*** Opening Input for this task ***
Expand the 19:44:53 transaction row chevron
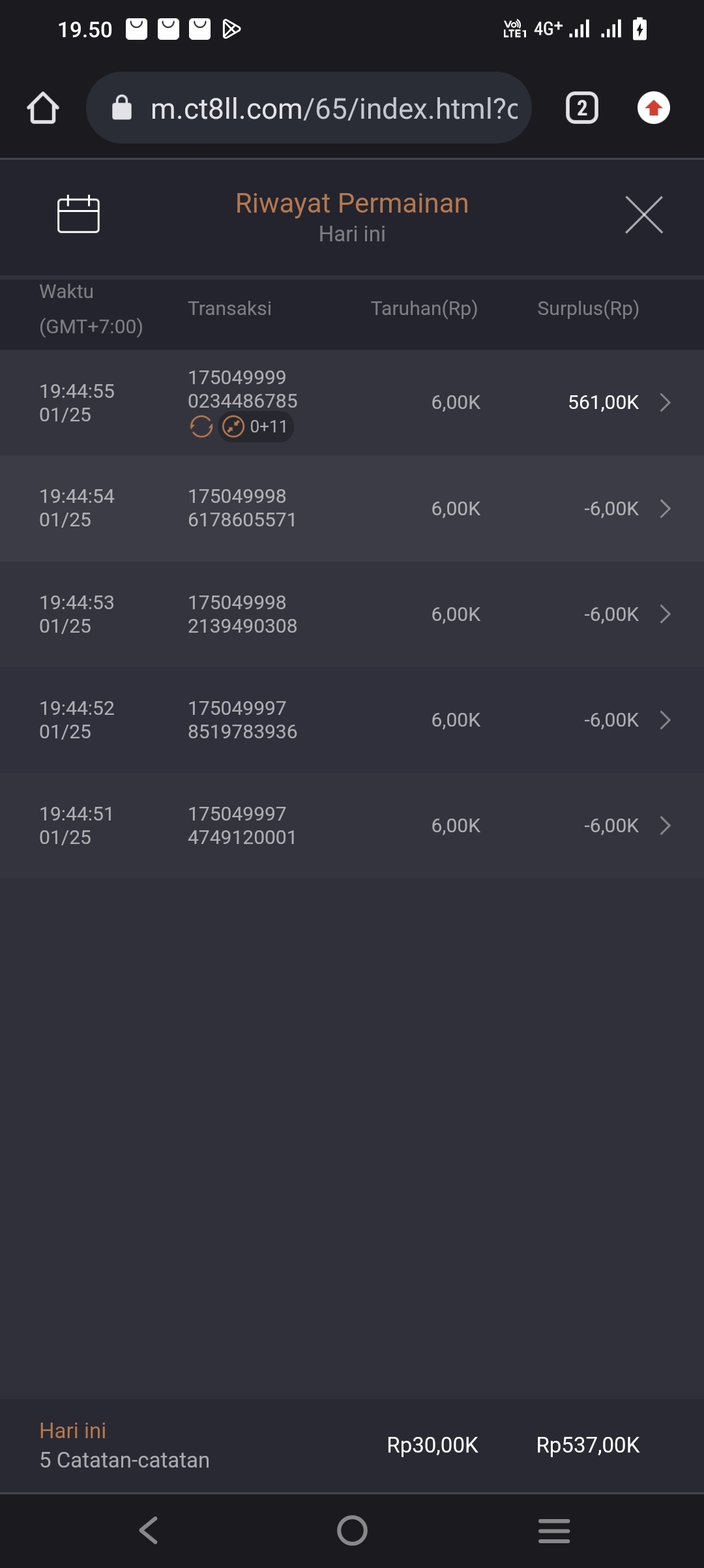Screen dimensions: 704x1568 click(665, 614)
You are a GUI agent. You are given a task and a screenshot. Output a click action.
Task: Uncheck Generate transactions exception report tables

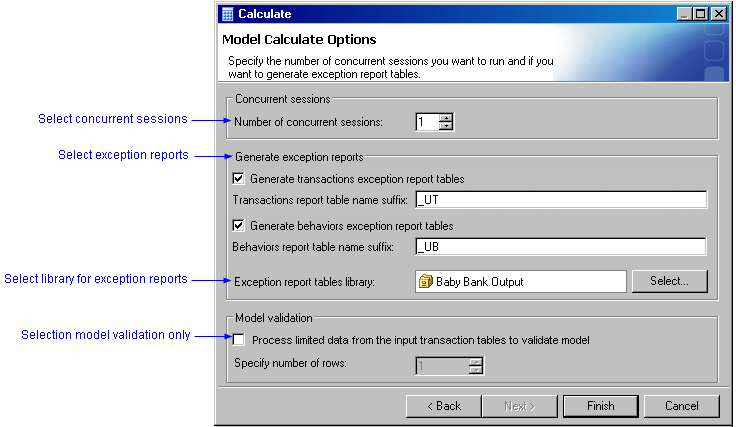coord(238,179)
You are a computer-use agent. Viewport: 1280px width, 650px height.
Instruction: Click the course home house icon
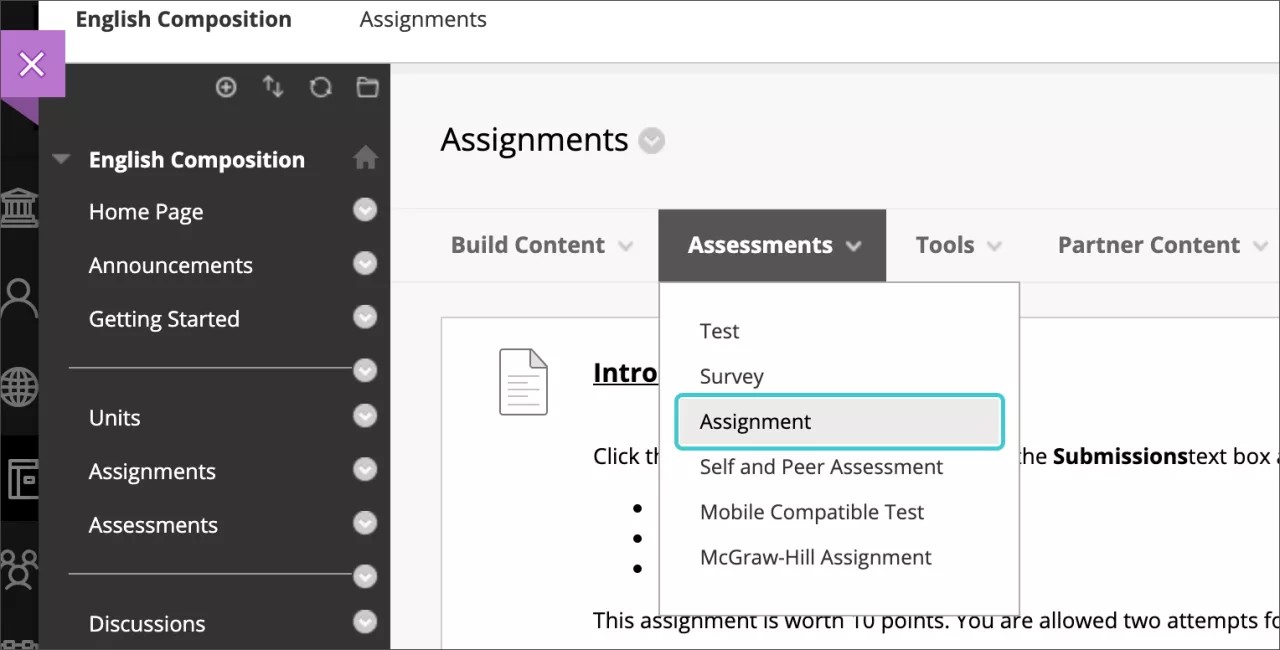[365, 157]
*** Closing Input for this task ***
Would you output all of the entries above exactly, keeping the pictures out?

Expand the 19:44:53 transaction row chevron
Screen dimensions: 704x1568 click(665, 614)
You are a GUI agent. You are given a task and a screenshot. Output a click action.
Task: Uncheck Generate transactions exception report tables

coord(238,179)
You are a computer-use agent. Viewport: 1280px width, 650px height.
Instruction: Click the course home house icon
[365, 157]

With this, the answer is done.